Дома собрался узкий круг родственников и друзей, и колледж накрыл на лужайке стол – сэндвичи с копченым лососем, клубника со сливками и шампанское. Роберт не присутствовал на этой вечеринке, так как его занимали другие дела: в самом начале вечера он должен был грести во второй лодке за свой колледж в соревнованиях Bumps. Мне удалось убежать от медлительных гостей как раз вовремя, чтобы посмотреть, как он гребет. Этот день, длинный и наполненный событиями, еще не закончился. Люси вернулась домой совершенно расстроенная, так как ни одна из ее работ на экзаменах не получила высоких отметок, а затем поздно вечером, когда гости разошлись и я прибиралась, раздался телефонный звонок. Это был Роберт. Мы немного поболтали, а затем он выпалил, что стали известны результаты экзаменов и что они оказались не такими высокими, как он ожидал. Конечно, он был очень расстроен, и я тоже тонко чувствовала иронию ситуации и унизительное положение, в котором он оказался.
Роберт, верный и безропотный, как всегда, почтительно помогал отцу в Доме сената, сопровождал его в официальной процессии и нашел команду помощников среди своих друзей, чтобы поднять коляску вверх по ступенькам и обойти препятствия в колледже Корпус-Кристи. В задумчивом молчании наблюдал он за успешной карьерой отца, не рассчитывая на нее, но всегда оставаясь в ее тени. На протяжении церемонии в честь Стивена, среди излишнего внимания прессы, комплиментов, оваций и хвалебных речей Роберт ни слова не сказал о неприятных новостях, о том, что результаты его выпускных экзаменов известны и что они неутешительны. На самом деле его глубокое чувство индивидуальности восставало против подавляющей тени гения его отца, побуждая его к молчаливому отказу от соревнования с ней. Я ничего не могла поделать с тем, что боль за сына в его тревоге была гораздо глубже, чем радость за мужа в полноте его славы и разностороннего успеха. Я очень хорошо понимала Роберта: я тоже могла чувствовать себя собой только в стороне от успеха Стивена.
Раз уж Роберт не достиг того успеха в учебе, на который он надеялся, то он наверстал упущенное на реке.
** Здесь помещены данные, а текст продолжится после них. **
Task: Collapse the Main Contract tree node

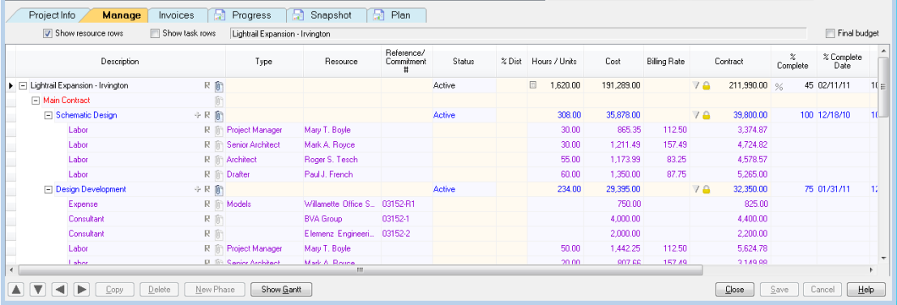Action: (36, 100)
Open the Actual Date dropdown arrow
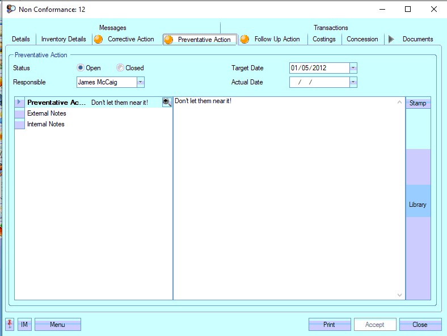 coord(353,83)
Преследуемая съемочной группой «Би-би-си», я отвезла Стивена на гонки на следующий день. Несмотря на то что я свернула не туда – гонки проходили на участке реки около деревни Фэн-Диттон примерно в пяти милях от города, – мы приехали как раз вовремя, чтобы увидеть, как лодка колледжа Корпус-Кристи вертится на хвосте лодки «Леди Маргарет» и почти ее догоняет. Новость мгновенно облетела все ряды болельщиков: лодка колледжа Корпус-Кристи настигла свою добычу. Мой отец, который в свое время тоже выступал за этот колледж, был в восторге от мастерства Роберта на реке. Он всегда жалел о том, что в его студенческие годы на него давили и вынуждали развивать карьеру и он не мог расслабиться и наслаждаться временем, проведенным в Кембридже в 1930-х, поэтому, по его мнению, для Роберта было важно взять все возможное от последнего курса университета.